### PROMPT
Throughout the listing that follows, find each line with the word "computer" and copy it.

### INPUT FOR THIS TASK
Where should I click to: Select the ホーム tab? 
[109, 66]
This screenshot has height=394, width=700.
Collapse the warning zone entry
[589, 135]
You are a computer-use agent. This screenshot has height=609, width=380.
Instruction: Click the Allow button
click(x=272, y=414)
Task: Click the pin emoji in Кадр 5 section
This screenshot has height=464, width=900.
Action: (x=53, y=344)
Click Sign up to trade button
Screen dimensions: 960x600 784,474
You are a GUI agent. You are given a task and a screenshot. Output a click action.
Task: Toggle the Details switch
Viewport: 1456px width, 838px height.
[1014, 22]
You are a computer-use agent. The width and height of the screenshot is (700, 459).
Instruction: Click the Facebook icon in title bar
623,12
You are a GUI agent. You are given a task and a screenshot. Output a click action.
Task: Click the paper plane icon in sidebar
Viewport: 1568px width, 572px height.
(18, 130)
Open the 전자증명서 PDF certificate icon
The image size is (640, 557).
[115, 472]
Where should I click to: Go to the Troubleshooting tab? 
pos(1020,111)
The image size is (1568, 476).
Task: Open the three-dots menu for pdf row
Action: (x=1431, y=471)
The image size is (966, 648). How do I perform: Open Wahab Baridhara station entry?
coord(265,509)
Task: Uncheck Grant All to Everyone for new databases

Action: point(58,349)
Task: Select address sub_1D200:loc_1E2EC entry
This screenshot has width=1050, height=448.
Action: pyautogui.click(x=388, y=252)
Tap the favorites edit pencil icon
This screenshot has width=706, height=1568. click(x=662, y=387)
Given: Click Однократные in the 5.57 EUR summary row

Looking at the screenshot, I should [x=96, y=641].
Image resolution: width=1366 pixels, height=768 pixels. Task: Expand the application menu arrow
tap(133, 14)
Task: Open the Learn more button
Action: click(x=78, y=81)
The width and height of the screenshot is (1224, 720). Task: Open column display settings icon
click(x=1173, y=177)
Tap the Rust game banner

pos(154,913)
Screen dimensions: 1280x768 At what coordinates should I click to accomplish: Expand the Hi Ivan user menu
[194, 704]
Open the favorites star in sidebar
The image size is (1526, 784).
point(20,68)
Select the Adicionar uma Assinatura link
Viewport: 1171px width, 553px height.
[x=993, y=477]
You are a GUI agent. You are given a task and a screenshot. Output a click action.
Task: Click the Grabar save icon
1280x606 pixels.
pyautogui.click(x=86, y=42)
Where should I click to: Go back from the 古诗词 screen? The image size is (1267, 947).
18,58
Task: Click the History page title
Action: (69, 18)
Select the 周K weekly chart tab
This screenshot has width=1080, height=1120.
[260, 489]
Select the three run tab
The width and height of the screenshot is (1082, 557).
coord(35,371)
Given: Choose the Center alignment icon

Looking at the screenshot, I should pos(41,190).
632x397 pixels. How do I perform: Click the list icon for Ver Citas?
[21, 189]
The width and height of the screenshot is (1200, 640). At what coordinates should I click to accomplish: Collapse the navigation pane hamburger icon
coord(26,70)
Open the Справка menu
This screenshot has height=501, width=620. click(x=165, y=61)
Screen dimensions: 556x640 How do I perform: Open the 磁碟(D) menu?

### RESULT OF THE EXERCISE
You are a computer-use agent. This screenshot has height=609, width=380.
You are a computer-use agent. The width and height of the screenshot is (700, 459).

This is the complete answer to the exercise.